Tout le monde attend avec impatience le projet de loi cadre à ce sujet. Il faut s'attendre à ce que le premier ministre Charest passe la commande de concocter un projet de loi si contraignant qu'il sera à toutes fins utiles impossible de procéder aux défusions. Exigera-t-il, par exemple, la signature de 25% ou 40% de la population d'une ancienne municipalité avant de recourir à un référendum? Ce sera difficile à récolter... Décidera-t-il que tous les citoyens de la grande ville issue des fusions se prononcent comme semble le vouloir le maire de Québec, Jean-Paul L'Allier? Il a déjà dit non à cette option. Tiendra-t-il cette position? Et peut-être sortira-t-il des études qui démontreront qu'une défusion comportera des coûts énormes qui devront être payés par les contribuables de l'ancienne ville en voie de résurrection?

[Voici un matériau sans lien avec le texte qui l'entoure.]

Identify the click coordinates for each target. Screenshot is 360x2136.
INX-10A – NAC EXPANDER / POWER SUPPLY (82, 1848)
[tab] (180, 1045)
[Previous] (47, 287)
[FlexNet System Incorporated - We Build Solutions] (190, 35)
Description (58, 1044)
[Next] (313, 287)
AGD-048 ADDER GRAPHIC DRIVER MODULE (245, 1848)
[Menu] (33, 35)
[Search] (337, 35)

Beaucoup de questions auxquelles nous avons hâte d'avoir des réponses. Ce qui est plus certain, c'est que le projet de loi pourrait bien contenir des mesures d'équité fiscale qui feraient que les défusions n'entraîneraient aucune diminution des comptes de taxes. La défusion deviendrait ainsi moins intéressante pour la population, quoique toujours attrayante pour un ancien maire qui veut retrouver son siège...

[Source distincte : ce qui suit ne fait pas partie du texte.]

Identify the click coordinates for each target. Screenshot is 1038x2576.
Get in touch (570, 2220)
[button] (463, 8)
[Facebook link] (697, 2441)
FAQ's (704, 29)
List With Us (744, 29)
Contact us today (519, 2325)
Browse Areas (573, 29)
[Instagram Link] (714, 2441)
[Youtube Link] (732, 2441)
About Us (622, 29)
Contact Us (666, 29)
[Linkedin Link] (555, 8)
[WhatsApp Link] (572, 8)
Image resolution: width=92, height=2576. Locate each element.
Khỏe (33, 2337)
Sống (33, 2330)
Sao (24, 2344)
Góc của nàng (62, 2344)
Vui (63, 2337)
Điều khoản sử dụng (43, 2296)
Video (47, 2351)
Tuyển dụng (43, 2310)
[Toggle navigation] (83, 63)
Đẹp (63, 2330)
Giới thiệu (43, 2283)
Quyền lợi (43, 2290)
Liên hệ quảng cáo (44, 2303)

Un projet de loi acceptable serait celui qui encouragerait la population à accepter les nouvelles villes à la condition que les dirigeants de ces villes accordent plus de pouvoirs aux arrondissements. Cela pourrait se traduire par un fonctionnarisme moins lourd et moins tâtillon et, partant, par de meilleurs services à la population. Il y a bien assez que les populations des anciennes villes de banlieue ont, avec les fusions, subi un déficit démocratique, elles ont droit à des services au moins égaux à ce qui existait avant la fusion. D'autant plus que ces mêmes populations paient aujourd'hui les pots cassés des administrations laxistes et parfois marquées au sceau de l'incompétence des villes-centres.

Mais les maires d'au moins deux villes de la région, MM. L'Allier de Québec et Garon de Lévis, n'ont pas l'air de vouloir aller dans le sens d'une décentralisation des pouvoirs vers les arrondissements. Ça commence mal...

Enfin, le nouveau gouvernement serait bien avisé de tenir une commission parlementaire sur le sujet, lui qui n'a cessé d'accuser le gouvernement péquiste de faire un grave accroc à la démocratie en imposant les fusions.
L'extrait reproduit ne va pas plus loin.